Frequent diarrhoea after intestinal resections and faecal incontinence in healthy infants may lead to perianal injury. A causative agent may be a high concentration of pancreatic proteases in faeces. The aim of the present study was to assess whether protease inhibitors are applicable for treating and preventing peri-anal dermatitis by inhibiting the initial cause of the inflammation, the faecal proteases.

DESIGN:

Proteolytic activity was estimated in faeces of subjects frequently suffering from peri-anal dermatitis: patients with intestinal resections and healthy infants. The development of perianal dermatitis was studied after the construction of a reservoir with ileoanal anastomosis.
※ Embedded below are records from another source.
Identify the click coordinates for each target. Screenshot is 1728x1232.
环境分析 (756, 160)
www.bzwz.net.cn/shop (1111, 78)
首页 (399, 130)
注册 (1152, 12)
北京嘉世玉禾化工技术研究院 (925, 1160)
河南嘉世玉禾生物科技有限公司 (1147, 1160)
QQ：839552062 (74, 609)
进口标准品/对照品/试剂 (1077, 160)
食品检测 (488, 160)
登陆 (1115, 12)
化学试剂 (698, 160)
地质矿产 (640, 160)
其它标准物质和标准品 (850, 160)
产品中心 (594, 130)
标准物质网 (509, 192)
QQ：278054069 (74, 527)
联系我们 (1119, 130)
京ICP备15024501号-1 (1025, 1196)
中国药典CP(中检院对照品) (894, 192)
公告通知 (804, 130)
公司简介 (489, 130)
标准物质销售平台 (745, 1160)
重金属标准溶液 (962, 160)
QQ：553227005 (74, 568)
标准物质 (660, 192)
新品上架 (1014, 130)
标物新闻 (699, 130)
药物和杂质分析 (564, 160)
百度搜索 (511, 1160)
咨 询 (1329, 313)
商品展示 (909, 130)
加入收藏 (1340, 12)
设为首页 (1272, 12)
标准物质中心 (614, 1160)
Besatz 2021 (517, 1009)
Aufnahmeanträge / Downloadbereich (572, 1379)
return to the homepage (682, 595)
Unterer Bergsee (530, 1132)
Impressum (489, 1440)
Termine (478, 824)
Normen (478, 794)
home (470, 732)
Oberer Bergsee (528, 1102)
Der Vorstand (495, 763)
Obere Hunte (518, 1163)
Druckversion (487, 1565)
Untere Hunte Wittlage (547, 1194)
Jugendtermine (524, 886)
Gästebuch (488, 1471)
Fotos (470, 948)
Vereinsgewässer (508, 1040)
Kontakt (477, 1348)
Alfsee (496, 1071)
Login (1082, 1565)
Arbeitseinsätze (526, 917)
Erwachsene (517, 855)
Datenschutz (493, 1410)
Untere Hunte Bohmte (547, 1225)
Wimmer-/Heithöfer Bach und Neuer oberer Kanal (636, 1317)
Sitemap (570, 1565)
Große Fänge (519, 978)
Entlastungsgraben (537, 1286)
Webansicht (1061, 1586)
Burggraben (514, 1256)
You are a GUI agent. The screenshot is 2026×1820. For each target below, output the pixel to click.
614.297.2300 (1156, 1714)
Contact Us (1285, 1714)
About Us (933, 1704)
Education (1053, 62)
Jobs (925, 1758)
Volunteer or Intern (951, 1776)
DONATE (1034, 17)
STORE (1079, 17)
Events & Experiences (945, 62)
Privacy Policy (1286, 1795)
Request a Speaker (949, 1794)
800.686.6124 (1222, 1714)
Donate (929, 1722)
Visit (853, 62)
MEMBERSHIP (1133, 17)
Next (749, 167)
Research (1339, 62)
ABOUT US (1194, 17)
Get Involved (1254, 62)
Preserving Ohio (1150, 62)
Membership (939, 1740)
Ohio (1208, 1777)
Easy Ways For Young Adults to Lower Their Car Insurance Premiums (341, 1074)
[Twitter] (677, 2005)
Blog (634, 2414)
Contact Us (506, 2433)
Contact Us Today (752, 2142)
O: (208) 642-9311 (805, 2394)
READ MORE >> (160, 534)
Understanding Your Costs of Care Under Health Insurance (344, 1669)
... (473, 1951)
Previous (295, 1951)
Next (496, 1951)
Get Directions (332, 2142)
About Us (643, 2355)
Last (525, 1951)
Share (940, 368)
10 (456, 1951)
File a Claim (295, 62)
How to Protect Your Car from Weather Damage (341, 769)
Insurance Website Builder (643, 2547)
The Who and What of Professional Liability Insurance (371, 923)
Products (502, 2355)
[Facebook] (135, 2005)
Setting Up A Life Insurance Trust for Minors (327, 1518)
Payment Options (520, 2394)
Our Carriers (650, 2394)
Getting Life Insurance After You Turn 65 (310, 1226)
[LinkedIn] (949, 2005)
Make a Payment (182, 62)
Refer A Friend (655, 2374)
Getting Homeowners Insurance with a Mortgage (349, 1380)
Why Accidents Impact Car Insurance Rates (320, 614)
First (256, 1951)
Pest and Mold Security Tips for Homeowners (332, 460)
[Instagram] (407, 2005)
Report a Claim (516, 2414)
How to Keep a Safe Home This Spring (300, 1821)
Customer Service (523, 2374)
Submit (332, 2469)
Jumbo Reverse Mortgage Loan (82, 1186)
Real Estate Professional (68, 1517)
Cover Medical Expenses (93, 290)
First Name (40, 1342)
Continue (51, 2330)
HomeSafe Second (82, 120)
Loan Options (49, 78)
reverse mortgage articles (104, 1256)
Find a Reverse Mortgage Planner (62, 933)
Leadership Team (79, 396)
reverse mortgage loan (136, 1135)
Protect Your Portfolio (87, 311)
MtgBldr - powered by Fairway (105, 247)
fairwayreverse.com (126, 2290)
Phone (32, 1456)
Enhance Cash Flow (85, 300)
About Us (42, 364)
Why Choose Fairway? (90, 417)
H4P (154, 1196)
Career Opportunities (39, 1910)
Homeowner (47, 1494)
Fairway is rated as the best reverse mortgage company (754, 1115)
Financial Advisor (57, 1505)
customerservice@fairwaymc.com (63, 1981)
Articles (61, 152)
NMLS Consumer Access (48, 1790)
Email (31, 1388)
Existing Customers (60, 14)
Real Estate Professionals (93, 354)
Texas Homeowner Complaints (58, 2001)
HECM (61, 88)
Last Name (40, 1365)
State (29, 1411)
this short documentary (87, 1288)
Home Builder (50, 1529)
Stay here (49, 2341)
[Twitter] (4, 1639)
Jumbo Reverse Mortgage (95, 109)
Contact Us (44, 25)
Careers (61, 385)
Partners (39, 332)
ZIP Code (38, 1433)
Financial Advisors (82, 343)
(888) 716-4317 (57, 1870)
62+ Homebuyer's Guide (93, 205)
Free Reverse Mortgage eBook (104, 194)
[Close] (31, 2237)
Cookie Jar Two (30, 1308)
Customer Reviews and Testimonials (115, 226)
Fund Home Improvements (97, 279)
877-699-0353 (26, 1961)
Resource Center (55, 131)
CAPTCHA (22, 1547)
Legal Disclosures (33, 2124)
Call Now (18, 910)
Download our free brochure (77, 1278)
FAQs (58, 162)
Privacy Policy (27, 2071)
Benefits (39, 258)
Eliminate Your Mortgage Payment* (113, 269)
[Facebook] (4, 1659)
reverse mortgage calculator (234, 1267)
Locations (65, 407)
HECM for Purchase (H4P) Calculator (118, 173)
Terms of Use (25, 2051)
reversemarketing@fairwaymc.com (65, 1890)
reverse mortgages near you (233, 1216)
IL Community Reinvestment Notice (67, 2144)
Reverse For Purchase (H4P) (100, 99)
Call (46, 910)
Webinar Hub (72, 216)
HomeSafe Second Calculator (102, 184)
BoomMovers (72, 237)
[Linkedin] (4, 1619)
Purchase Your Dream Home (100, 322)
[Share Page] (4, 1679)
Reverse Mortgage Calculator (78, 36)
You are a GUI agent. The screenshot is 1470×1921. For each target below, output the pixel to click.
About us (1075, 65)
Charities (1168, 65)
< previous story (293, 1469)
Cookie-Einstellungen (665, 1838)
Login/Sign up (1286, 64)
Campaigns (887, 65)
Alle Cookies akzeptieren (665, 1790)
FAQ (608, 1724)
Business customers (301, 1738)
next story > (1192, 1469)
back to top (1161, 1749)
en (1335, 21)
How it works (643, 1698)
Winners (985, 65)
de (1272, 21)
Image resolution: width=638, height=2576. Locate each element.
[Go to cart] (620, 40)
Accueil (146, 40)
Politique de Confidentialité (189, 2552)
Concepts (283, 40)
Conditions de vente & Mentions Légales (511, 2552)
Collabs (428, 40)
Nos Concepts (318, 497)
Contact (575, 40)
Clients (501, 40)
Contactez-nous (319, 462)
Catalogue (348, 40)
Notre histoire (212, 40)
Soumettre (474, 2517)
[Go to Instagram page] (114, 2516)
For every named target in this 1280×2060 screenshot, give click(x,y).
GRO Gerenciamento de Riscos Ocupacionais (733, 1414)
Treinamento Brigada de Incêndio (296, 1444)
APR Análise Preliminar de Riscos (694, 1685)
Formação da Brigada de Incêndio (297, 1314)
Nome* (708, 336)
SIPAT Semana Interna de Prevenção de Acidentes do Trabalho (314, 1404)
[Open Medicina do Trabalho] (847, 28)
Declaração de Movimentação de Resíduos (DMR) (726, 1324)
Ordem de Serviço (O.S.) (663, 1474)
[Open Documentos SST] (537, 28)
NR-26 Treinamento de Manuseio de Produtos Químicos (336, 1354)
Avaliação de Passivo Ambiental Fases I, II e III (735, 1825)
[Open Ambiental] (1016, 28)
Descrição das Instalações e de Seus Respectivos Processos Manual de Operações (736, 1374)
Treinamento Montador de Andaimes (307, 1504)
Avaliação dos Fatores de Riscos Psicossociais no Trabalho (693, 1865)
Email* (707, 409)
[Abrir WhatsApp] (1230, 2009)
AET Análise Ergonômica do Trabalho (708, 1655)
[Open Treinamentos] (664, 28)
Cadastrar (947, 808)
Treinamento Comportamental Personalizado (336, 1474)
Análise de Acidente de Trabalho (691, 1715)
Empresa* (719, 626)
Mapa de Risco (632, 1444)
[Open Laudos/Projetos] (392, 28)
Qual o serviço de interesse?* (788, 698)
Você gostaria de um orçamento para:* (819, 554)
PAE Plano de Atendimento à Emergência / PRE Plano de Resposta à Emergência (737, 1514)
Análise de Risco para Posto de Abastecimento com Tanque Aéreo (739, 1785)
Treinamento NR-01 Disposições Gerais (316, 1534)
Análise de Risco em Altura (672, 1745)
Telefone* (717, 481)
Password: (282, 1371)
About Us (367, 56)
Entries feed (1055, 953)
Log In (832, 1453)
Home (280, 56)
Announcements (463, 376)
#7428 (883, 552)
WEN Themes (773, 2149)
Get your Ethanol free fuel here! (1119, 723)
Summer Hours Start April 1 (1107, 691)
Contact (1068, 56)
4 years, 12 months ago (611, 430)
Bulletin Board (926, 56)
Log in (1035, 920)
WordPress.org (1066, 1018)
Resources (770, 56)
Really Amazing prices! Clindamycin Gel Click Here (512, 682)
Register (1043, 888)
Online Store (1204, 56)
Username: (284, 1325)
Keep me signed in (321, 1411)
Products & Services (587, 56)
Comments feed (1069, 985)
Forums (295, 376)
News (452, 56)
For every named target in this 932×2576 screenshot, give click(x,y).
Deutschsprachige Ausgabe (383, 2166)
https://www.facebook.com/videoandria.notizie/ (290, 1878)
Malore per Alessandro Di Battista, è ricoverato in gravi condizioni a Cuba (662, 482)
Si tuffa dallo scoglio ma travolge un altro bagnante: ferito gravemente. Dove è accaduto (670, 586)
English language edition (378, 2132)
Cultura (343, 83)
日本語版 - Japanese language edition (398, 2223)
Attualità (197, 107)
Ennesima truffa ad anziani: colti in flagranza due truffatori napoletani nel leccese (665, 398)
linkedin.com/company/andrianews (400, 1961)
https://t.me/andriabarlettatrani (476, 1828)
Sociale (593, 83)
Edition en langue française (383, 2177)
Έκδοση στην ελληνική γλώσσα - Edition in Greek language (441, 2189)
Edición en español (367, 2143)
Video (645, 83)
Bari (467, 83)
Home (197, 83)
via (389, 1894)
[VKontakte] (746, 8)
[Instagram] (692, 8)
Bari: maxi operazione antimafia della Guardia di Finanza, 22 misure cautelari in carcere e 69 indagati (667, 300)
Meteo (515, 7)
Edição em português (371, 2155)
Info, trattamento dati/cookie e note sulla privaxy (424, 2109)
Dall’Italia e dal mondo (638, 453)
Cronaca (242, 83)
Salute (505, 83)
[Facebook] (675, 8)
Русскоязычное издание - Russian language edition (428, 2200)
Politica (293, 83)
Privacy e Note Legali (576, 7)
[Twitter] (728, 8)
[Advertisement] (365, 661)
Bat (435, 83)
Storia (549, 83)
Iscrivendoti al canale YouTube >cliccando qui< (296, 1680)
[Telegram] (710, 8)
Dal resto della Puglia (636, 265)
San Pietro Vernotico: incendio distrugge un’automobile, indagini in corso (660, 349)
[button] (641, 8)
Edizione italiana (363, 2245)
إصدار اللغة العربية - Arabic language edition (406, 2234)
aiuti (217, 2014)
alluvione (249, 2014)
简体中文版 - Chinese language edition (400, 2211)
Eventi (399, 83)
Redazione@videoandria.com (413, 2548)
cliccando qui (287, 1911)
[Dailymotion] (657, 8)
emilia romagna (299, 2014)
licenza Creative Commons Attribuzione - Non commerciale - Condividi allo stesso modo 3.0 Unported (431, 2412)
The inhibitory effect of crude and partly purified potato juice on proteolytic activity of faecal output from patients with intestinal resections and healthy infants was investigated in vitro and in vivo (skin tests).

RESULTS:

Faecal protease activity in faeces from patients with intestinal resections and healthy infants was found to be significantly higher than in healthy adults. After the construction of an ileum reservoir, 46 of 48 patients developed a protease-related peri-anal dermatitis. The partly purified protein fraction from potatoes inhibited the larger part of faecal proteases in vitro and completely prevented skin irritation by pancreatic proteases dissolved in sterilized faecal fluid, in a 24-h skin test, on the back of healthy human volunteers.

CONCLUSIONS:

Potato proteins contain protease inhibitors, which suppress almost the complete proteolytic activity in faeces. Topical application of potato protease inhibitors might be a novel approach in preventing protease-induced peri-anal dermatitis, and therapeutic studies are needed to confirm our results.